● WORK REQUEST:
What lines below mention the word "อตออนไลน"? Copy each one.

[Data entries]
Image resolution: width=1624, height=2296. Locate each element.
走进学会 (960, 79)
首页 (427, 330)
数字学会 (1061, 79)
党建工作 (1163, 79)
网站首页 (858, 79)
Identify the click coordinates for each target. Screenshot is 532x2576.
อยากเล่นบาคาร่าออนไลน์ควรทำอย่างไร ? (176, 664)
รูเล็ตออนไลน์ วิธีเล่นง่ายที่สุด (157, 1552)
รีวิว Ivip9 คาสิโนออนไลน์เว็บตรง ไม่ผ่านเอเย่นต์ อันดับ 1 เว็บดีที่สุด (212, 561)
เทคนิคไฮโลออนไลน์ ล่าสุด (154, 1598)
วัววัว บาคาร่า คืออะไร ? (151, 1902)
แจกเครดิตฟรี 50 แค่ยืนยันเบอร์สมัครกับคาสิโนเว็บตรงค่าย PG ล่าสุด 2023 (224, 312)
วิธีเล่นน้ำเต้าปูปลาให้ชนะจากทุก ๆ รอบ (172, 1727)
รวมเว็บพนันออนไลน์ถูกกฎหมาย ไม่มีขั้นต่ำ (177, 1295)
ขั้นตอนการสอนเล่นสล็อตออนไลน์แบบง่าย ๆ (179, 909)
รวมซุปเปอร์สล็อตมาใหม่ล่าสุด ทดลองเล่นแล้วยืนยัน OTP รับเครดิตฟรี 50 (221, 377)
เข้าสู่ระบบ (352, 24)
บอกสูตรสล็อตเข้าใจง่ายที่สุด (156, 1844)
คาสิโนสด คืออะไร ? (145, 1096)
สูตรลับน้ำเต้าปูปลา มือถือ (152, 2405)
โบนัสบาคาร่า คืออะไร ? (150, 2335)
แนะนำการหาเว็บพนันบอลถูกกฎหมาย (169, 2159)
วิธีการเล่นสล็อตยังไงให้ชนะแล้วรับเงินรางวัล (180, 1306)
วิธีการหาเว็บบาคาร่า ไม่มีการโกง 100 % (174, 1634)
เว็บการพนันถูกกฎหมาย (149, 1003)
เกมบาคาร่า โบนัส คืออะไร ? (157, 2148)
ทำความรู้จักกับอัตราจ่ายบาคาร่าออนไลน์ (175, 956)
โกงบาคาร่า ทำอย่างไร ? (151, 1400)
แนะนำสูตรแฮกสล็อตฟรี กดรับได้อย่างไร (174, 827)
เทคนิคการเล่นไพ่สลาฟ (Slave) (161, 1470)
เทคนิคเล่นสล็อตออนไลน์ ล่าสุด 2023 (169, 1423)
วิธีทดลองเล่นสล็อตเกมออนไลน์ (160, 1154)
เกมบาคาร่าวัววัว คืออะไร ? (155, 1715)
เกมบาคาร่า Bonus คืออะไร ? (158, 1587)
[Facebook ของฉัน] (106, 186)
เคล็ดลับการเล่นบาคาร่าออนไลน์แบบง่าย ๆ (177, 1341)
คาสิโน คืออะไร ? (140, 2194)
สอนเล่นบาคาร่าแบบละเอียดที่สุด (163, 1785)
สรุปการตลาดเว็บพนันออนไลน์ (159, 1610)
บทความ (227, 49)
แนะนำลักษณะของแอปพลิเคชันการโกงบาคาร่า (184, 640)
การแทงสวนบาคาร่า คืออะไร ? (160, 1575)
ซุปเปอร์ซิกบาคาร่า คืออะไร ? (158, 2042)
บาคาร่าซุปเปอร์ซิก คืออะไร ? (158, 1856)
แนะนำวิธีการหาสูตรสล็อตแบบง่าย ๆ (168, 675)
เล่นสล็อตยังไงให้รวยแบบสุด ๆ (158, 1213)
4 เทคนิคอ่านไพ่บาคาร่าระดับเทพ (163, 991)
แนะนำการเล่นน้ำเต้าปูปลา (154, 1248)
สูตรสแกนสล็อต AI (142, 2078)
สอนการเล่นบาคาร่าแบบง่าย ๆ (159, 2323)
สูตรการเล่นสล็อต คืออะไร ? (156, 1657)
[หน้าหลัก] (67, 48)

● WRITTEN SOLUTION:
ขั้นตอนการสอนเล่นสล็อตออนไลน์แบบง่าย ๆ (179, 909)
เทคนิคเล่นสล็อตออนไลน์ ล่าสุด 2023 (169, 1423)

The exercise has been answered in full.